All-so PROMISED by Club Intrawest was a well managed and maintained five star resort with furniture I would not be afraid to touch.

Smooth Action


----------



## smbrannan (Mar 31, 2006)

Smooth Action said:
			
		

> Being tracked and given lower priorities was not part of my agreement with Club Intrawest.



OK - then put a positive spin on it.  If you don't use your points during a holiday week one year, then you earn a priority for the next year.

This is not an us vs. them situation.  Club Intrawest is owned by us.  If enough members are frustrated by the current system, then we should be open to different/better ways of handling holiday bookings.

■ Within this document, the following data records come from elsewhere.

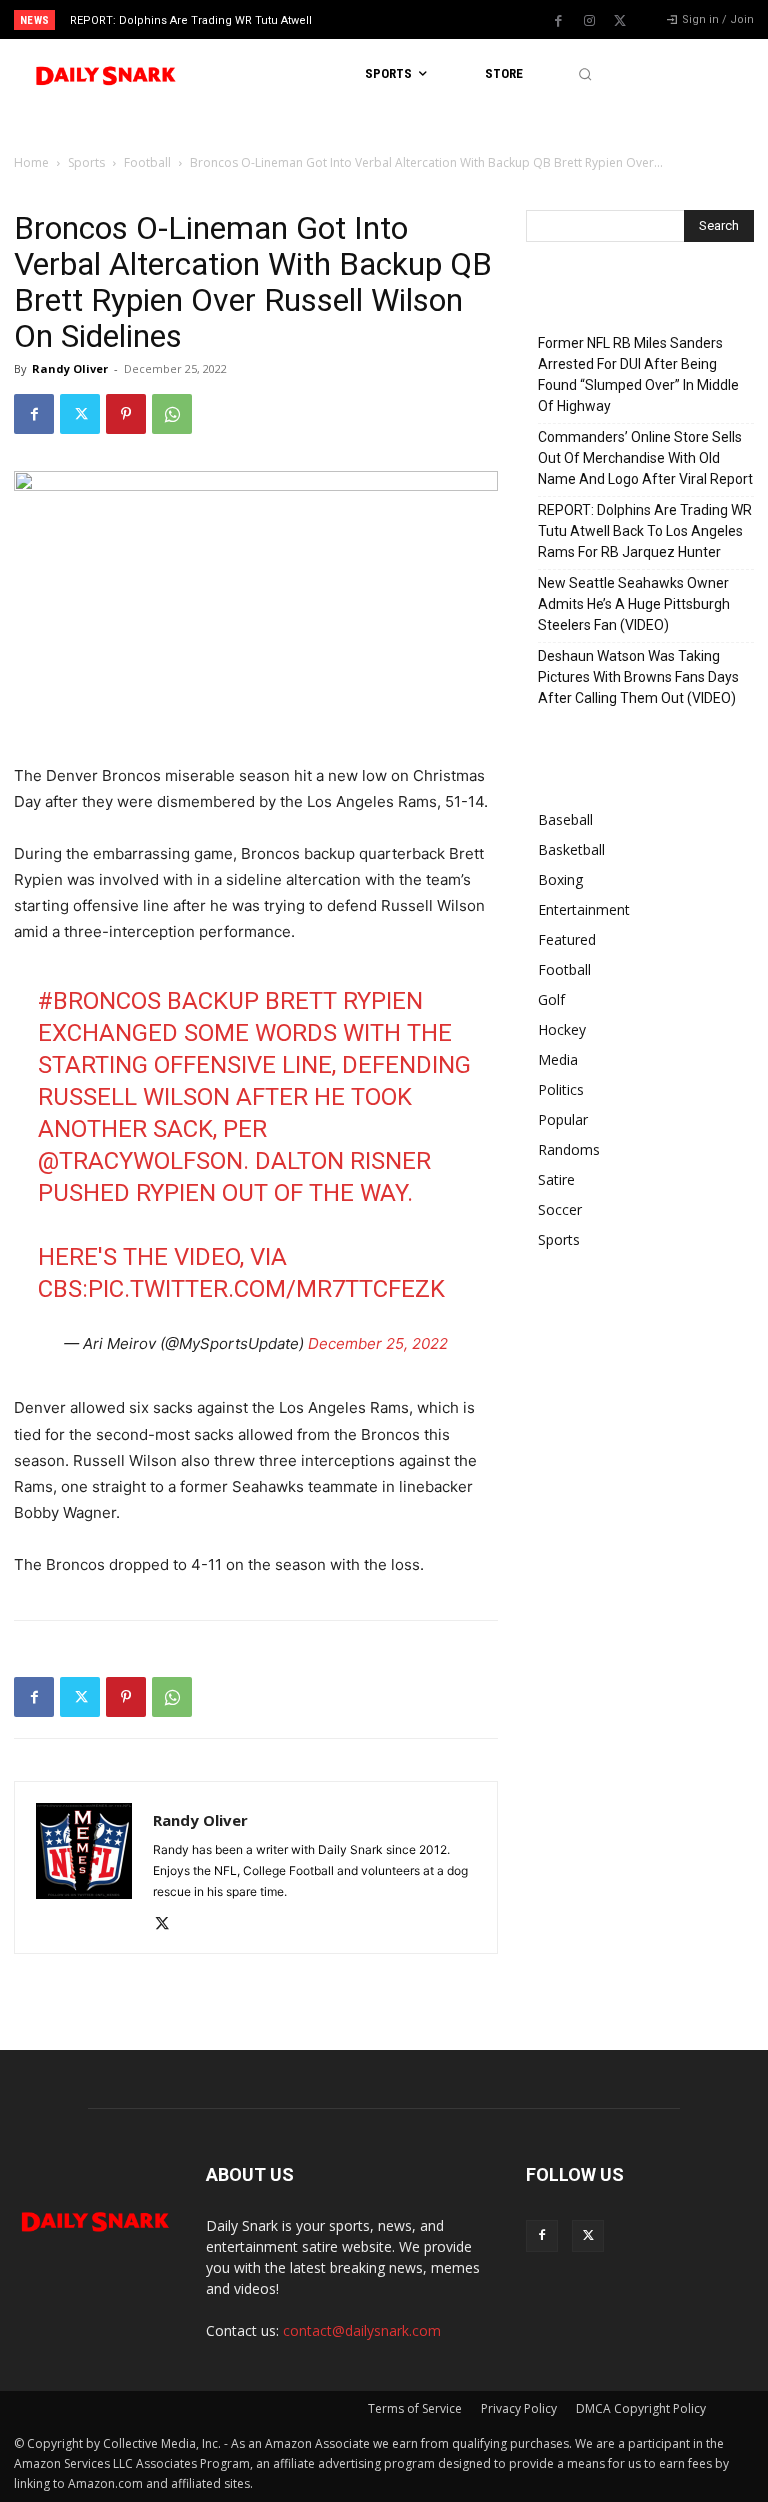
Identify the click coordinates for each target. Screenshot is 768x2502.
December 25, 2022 (378, 1343)
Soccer (560, 1209)
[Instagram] (589, 21)
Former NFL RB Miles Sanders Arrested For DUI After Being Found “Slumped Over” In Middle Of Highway (638, 374)
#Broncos (99, 1001)
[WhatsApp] (172, 414)
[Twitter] (620, 21)
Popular (563, 1119)
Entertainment (584, 909)
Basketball (571, 849)
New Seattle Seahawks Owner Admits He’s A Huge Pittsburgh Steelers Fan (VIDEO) (634, 604)
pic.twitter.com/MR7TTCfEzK (266, 1289)
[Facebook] (558, 21)
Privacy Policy (519, 2408)
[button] (584, 74)
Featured (567, 939)
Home (31, 162)
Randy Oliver (70, 368)
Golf (551, 999)
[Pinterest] (126, 414)
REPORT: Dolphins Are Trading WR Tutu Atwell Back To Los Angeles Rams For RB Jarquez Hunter (645, 531)
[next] (421, 19)
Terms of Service (415, 2408)
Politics (561, 1089)
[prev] (389, 19)
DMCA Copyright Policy (641, 2408)
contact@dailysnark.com (362, 2330)
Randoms (569, 1149)
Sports (86, 162)
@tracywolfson (140, 1161)
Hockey (562, 1029)
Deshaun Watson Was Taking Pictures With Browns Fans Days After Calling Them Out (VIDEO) (638, 677)
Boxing (560, 879)
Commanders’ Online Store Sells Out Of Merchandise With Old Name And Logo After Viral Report (645, 458)
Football (147, 162)
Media (558, 1059)
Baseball (565, 819)
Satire (556, 1179)
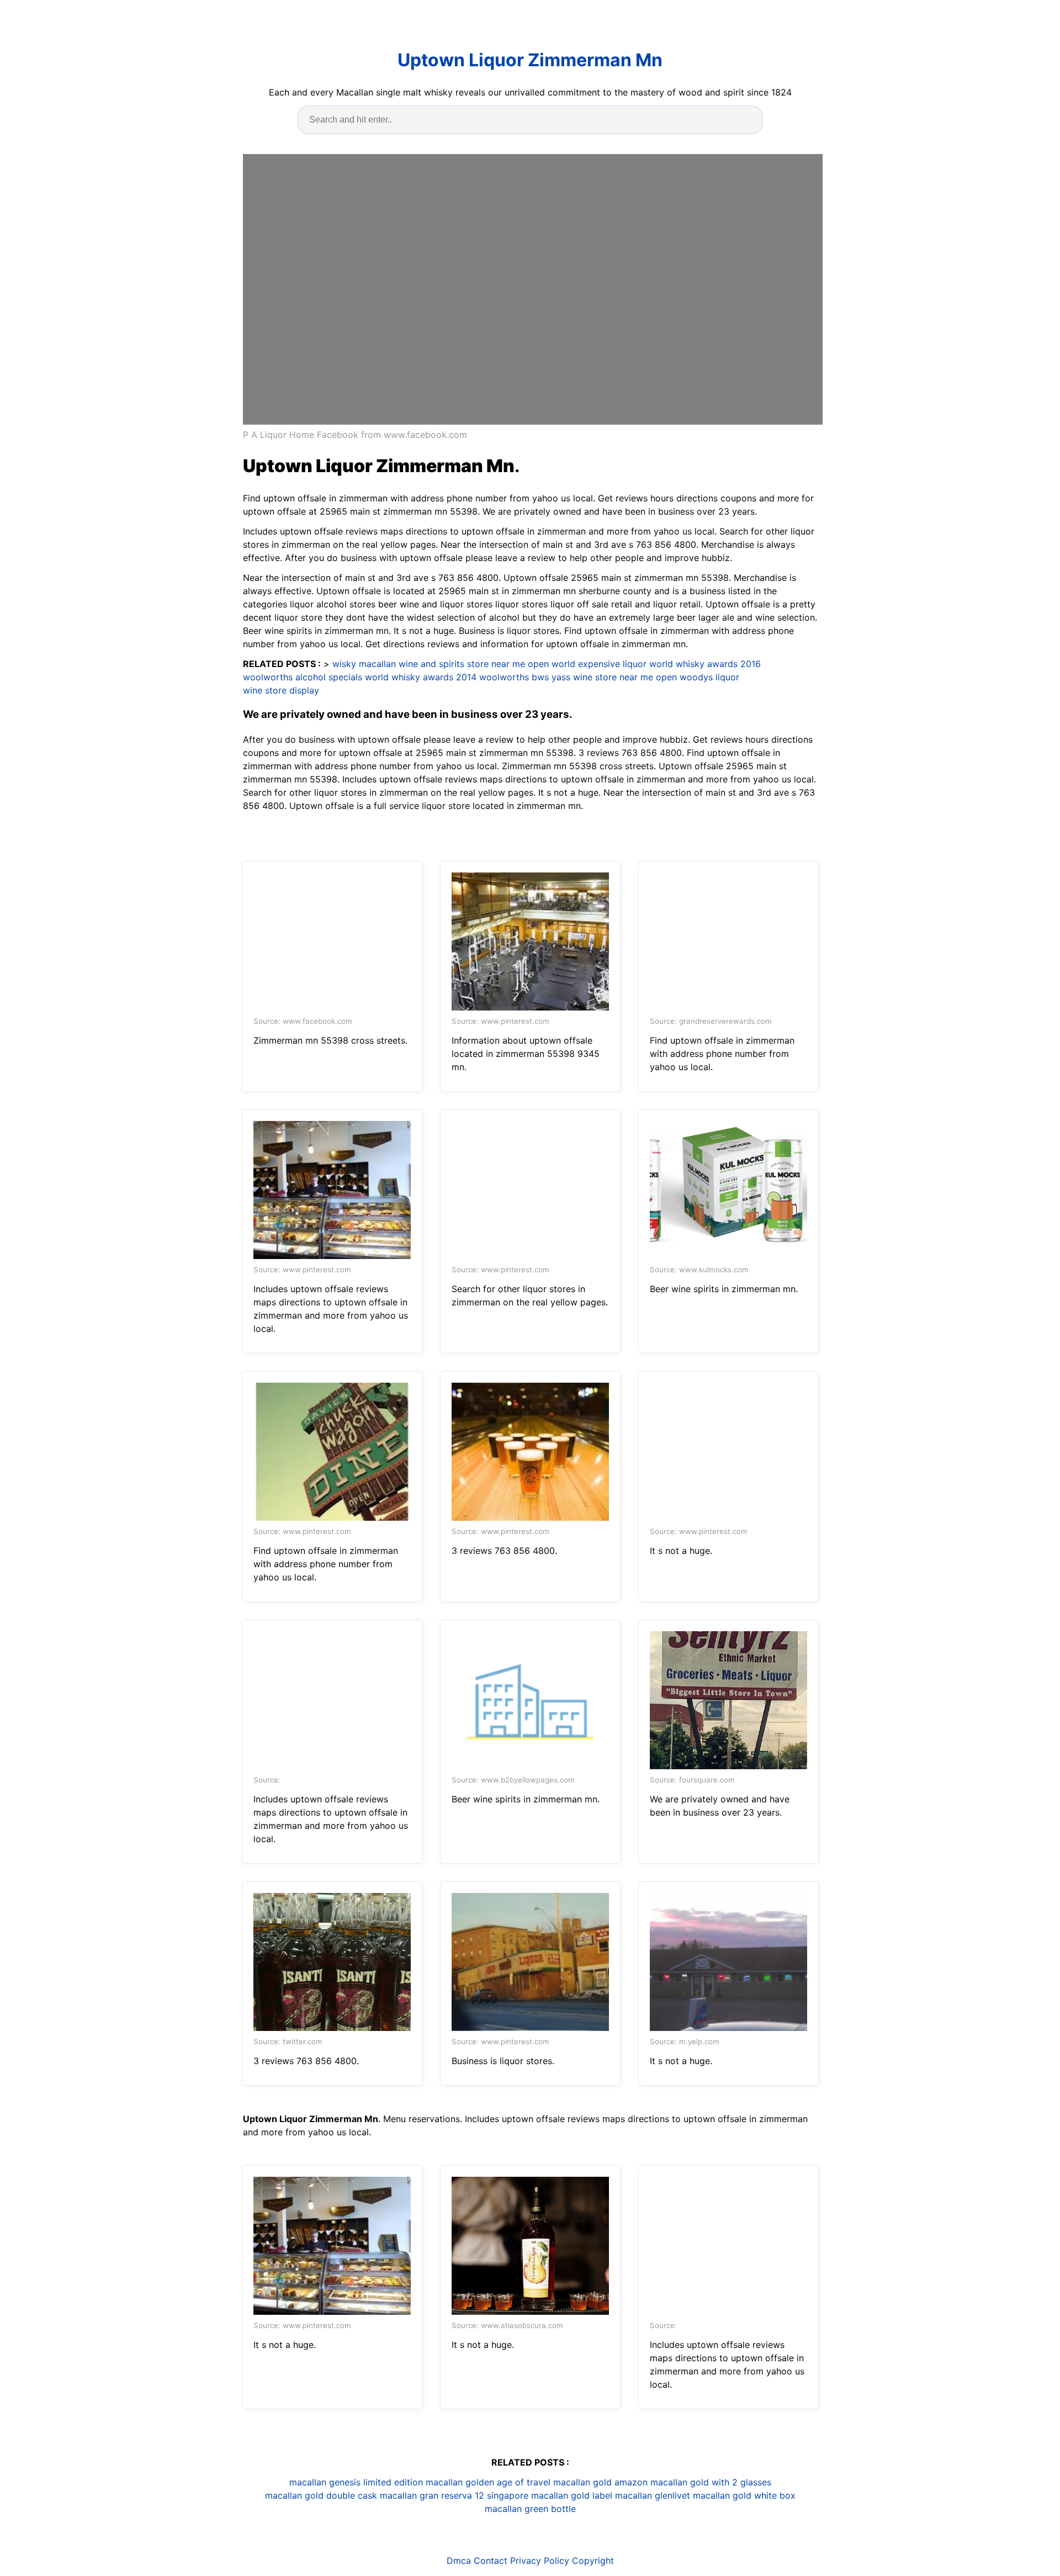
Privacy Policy (539, 2560)
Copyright (593, 2560)
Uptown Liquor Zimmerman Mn (530, 60)
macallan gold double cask (321, 2495)
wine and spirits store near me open (474, 663)
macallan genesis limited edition (356, 2482)
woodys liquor (709, 677)
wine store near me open (625, 677)
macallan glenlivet (652, 2495)
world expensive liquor (599, 663)
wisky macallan (364, 663)
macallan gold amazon (600, 2482)
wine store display (281, 690)
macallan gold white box (744, 2495)
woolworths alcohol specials (302, 677)
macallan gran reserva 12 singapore (454, 2495)
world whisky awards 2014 (420, 677)
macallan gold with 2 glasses (710, 2482)
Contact (490, 2560)
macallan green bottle (530, 2508)
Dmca (459, 2560)
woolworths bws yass (524, 677)
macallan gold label (571, 2495)
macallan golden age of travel (488, 2482)
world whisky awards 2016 (705, 663)
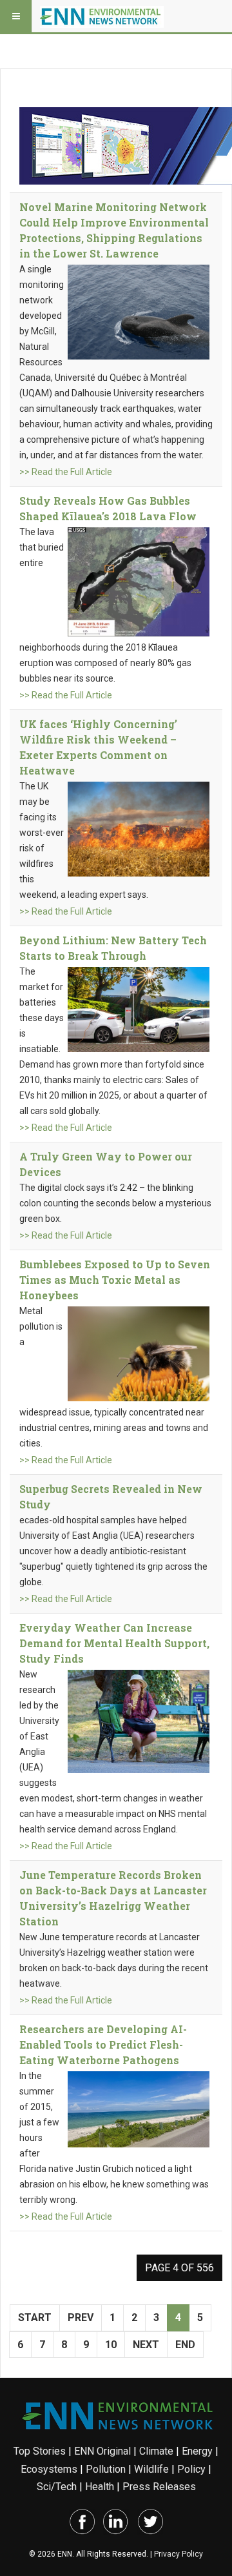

Do you have a different/better idea?


----------



## Smooth Action (Mar 31, 2006)

*I've never miss a Christmass Holiday so why would I have a different idea?*

Do you have a different/better idea?

++++++++++++++++++++++++++++++++++++++++++++++++++

Club Intrawest already uses a system where its broken down to about 4 different point use or season in which Christmass is one of the highest.  

Since my family love's Christmass ski-ing at Whistler I also investigated re-sale and bought from a broker out of Utah.

I will support any changes in Club Intrawest rules that the Majority of it's member vote for. 


Smooth action


----------



## smbrannan (Apr 1, 2006)

Smooth Action said:
			
		

> Did you think you could stay every year and every Holiday for less than say 150 points when you bought in-to Club Intrawest?


Actually, I've never tried to stay at any CI location during a holiday week, but I have talked to other members who have tried, and have been frustrated with the excess of demand vs. supply.

It doesn't really matter what was promised.  The reality is that the system appears to be somewhat broken, and I'm just trying to find ways to improve things.  I made two suggestions to address this issue: change the booking process during holiday periods, and build or acquire more units at Whistler.  The first suggestion is inexpensive, but would restrict some members use of the high demand weeks.  The second suggestion would be expensive, but may be more attractive to members who joined only to use the club during the high demand weeks.

As in all things, there is no free lunch.

Personally, I didn't give much credence to the promises made during the CI sales pitch.  I listened politely and walked out without buying.  Then I bought my points from another member at a sizeable discount.


----------



## Smooth Action (Apr 1, 2006)

*Keep us informed on your Progress*

build or acquire more units at Whistler. 

joined only to use the club during the high demand weeks.

no free lunch.
=============================================


More units would be nice



Smooth Action


----------